- Theatrical release poster
- Directed by: Burt Kennedy
- Written by: Burt Kennedy
- Produced by: Michael Wayne
- Starring: John Wayne; Ann-Margret; Rod Taylor; Ben Johnson; Christopher George; Bobby Vinton; Jerry Gatlin; Ricardo Montalbán;
- Cinematography: William H. Clothier
- Edited by: Frank Santillo
- Music by: Dominic Frontiere
- Production company: Batjac Productions
- Distributed by: Warner Bros.
- Release date: February 7, 1973;
- Running time: 92 minutes
- Country: United States
- Language: English
- Box office: $2.6 million (US) 354,121 admissions (France)

= The Train Robbers =

1973 film by Burt Kennedy

The Train Robbers is a 1973 American Western film written and directed by Burt Kennedy and starring John Wayne, Ann-Margret, Rod Taylor, Ben Johnson, and Ricardo Montalbán. Filming took place in Sierra de Órganos National Park in the town of Sombrerete, Mexico. Two brief scenes take place in the square that was used for the final shootout in Butch Cassidy and the Sundance Kid.

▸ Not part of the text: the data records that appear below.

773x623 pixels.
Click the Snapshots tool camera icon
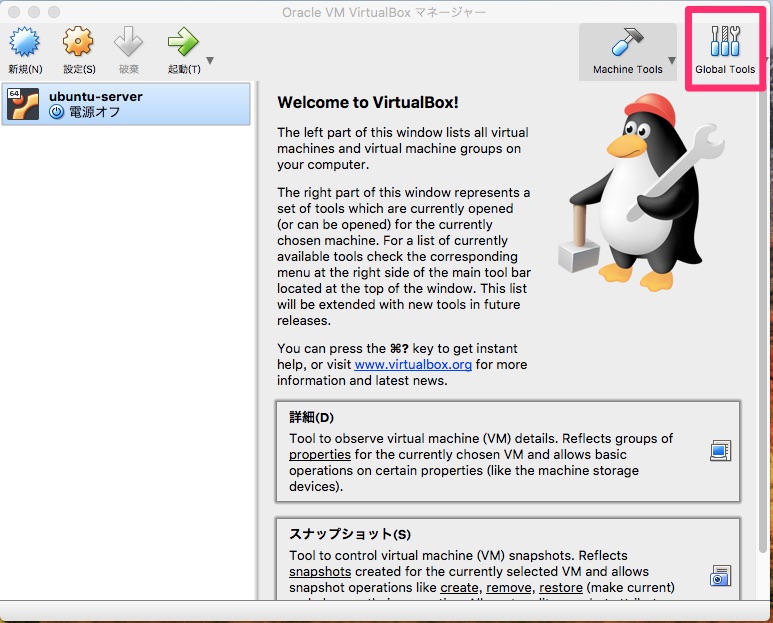pos(719,575)
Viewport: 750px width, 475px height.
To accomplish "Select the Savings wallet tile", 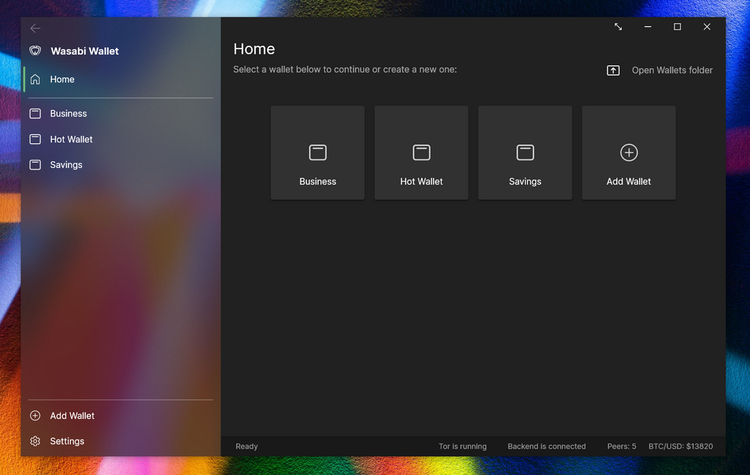I will [525, 153].
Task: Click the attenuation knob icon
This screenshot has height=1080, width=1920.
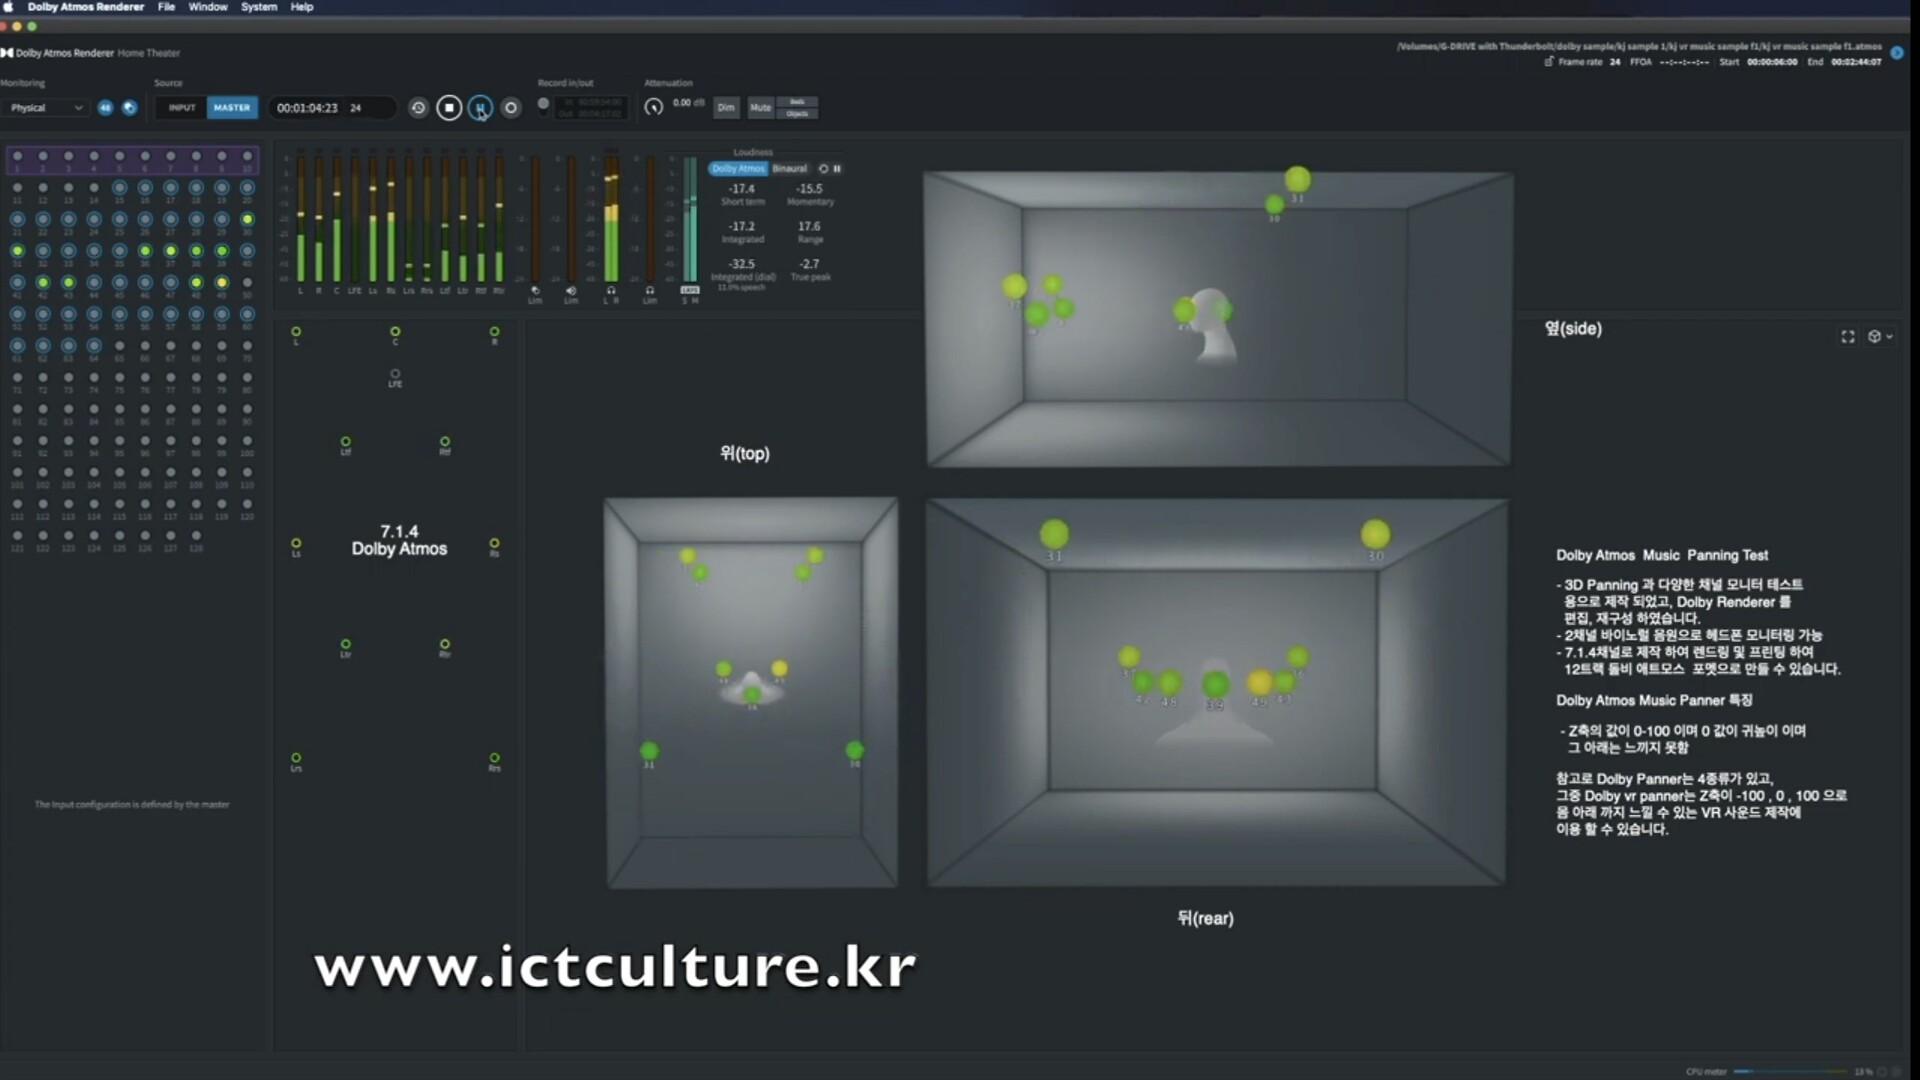Action: (653, 107)
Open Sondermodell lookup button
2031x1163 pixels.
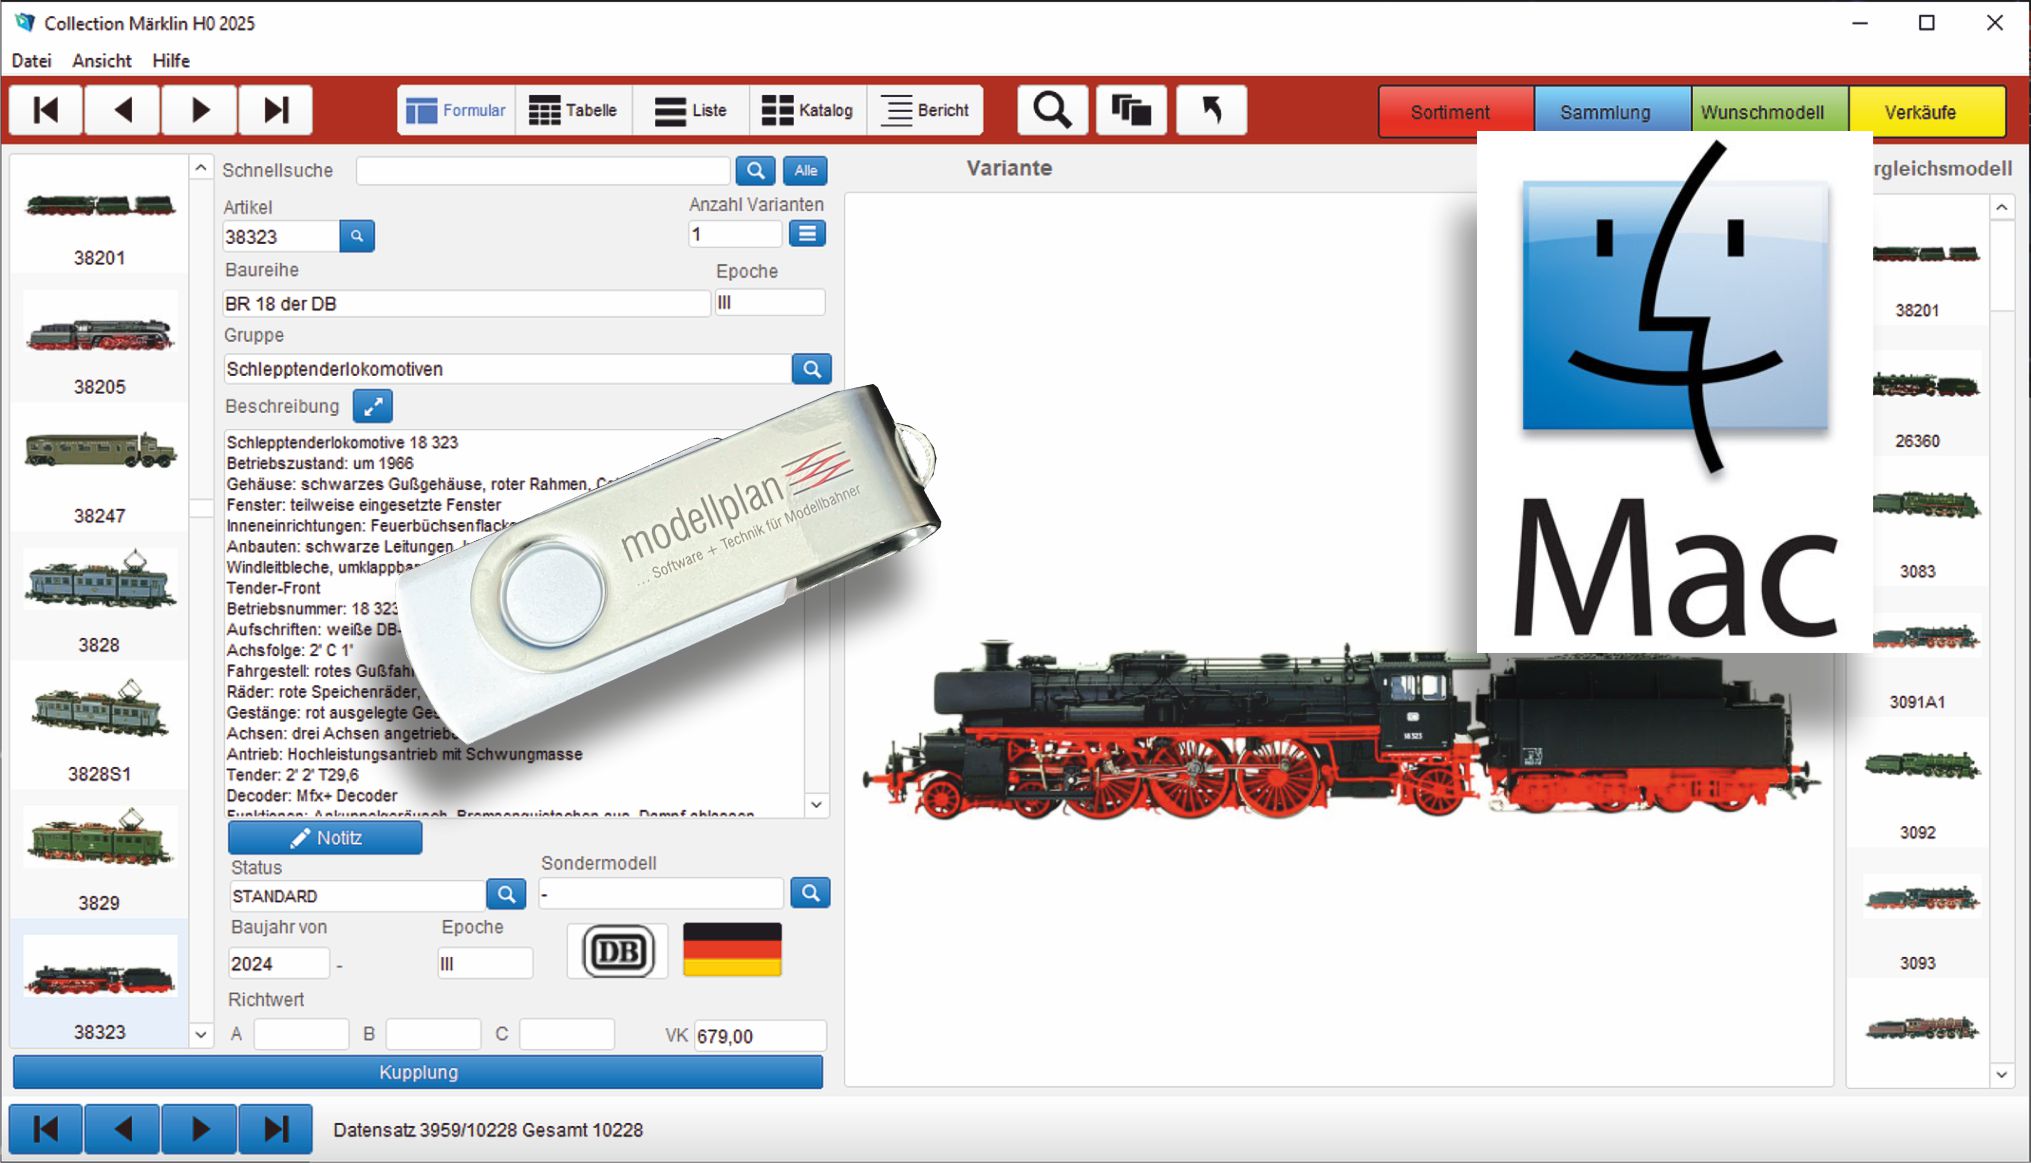coord(810,893)
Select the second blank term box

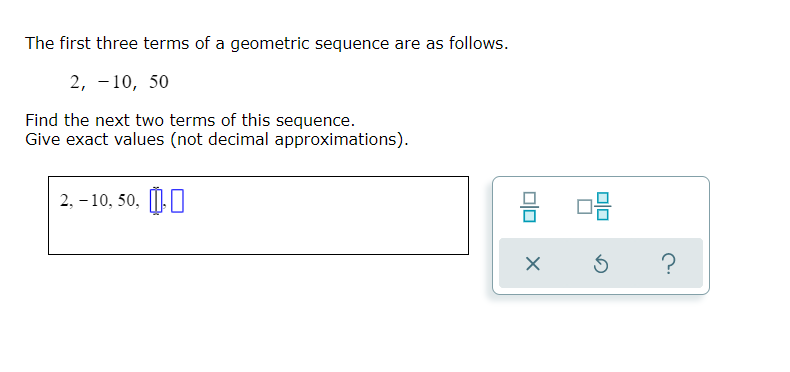[177, 201]
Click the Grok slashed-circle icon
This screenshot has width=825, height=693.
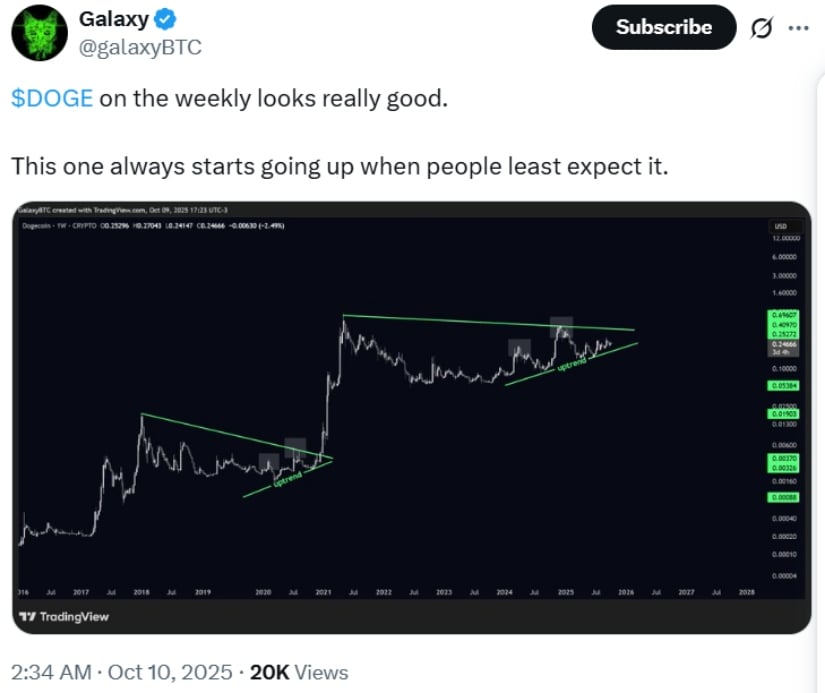click(x=760, y=28)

Kennedy called the film one of his only "really good" films after Support Your Local Sheriff.
==Plot==
After the death of her husband, Mrs. Lowe wants to tell the railroad where to find $500,000 in gold her late husband Matt stole during a train robbery, and she wants to clear the family name for her son. Instead, Lane convinces her to retrieve the gold so she can collect the $50,000 reward offered by the railroad for its return. Lane gathers some old friends to assist him in retrieving the gold for a share of the reward. The other original train robbers, though, have gathered a gang to try to get the gold at any cost. As they all journey into Mexico in search of the hidden gold, they are followed closely by an unnamed Pinkerton agent, who is working for Wells Fargo.

After a series of adventures and battles, they return to Texas with the gold, where one final battle occurs. The next day, Lane and his men put Mrs. Lowe on a train to return the gold and tell her she can keep the reward for herself and her son. As they are walking past the end of the train, they meet the Pinkerton agent, who tells them, as the train is pulling out, that Matt Lowe was never married and that the woman claiming to be Mrs. Lowe is really a prostitute named Lilly who fooled them into helping her get the gold for herself. Lane then leads his gang to rob the train as the film ends.

==Cast==
- John Wayne as Lane
- Ann-Margret as Lilly Lowe
- Rod Taylor as Grady
- Ben Johnson as Jesse
- Christopher George as Calhoun
- Bobby Vinton as Ben Young
- Jerry Gatlin as Sam Turner
- Ricardo Montalbán as the Pinkerton man

==Production==
Kennedy finished the script in November 1971 and sent it to John Wayne, who agreed to make it. Kennedy wanted to cast Jack Elam, but said John Wayne refused because the actor felt Elam had outshone him in Rio Lobo. Filming started in March 1972. An eight-year-old Mexican boy was hit by one of the cars associated with the film and died.

Kennedy later said, "It had to be the right cast, you know. If you don’t have the right cast, those talky things don’t work. Trek talk. You got to have really a good cast, and you know I had Bobby Vinton and a couple of other people, and dear Annie Margaret. Like Casey Stengel says, you’re only as good as your horses. I didn’t have the horses."

==Reception==
Roger Ebert of the Chicago Sun-Times gave the film three stars out of four and called it "fairly good, in a quiet and workmanlike sort of way, although there's a plot twist at the end that ruins things unnecessarily. But what’s best about it, what makes it worth seeing, is Kennedy’s visual approach to the subject of John Wayne." Roger Greenspun of The New York Times wrote, "I don't think that tone and attitude are quite enough to sustain a movie, or that an air of good feeling can take the place of meaningful dramatic action. But as an exercise in pleasantness, 'The Train Robbers' is an interesting addition to the late history of the traditional unpretentious Western." Arthur D. Murphy of Variety called it "an above-average John Wayne actioner, written and directed by Burt Kennedy with suspense, comedy and humanism not usually found in the formula." Gene Siskel of the Chicago Tribune gave the film three stars out of four and declared that John Wayne's "legend not only lives in 'The Train Robbers,' it gleams." Kevin Thomas of the Los Angeles Times wrote, "In the light of the current—and largely admirable—cycle of revisionist westerns that lay waste to those cherished myths of the frontier, it's downright reassuring to watch an amiable, traditional-style John Wayne adventure...There's a neat balance between action and comedy, and Wayne himself is in top form."

The film holds a score of 40% on Rotten Tomatoes, based on five reviews.

Kennedy called it a "little success".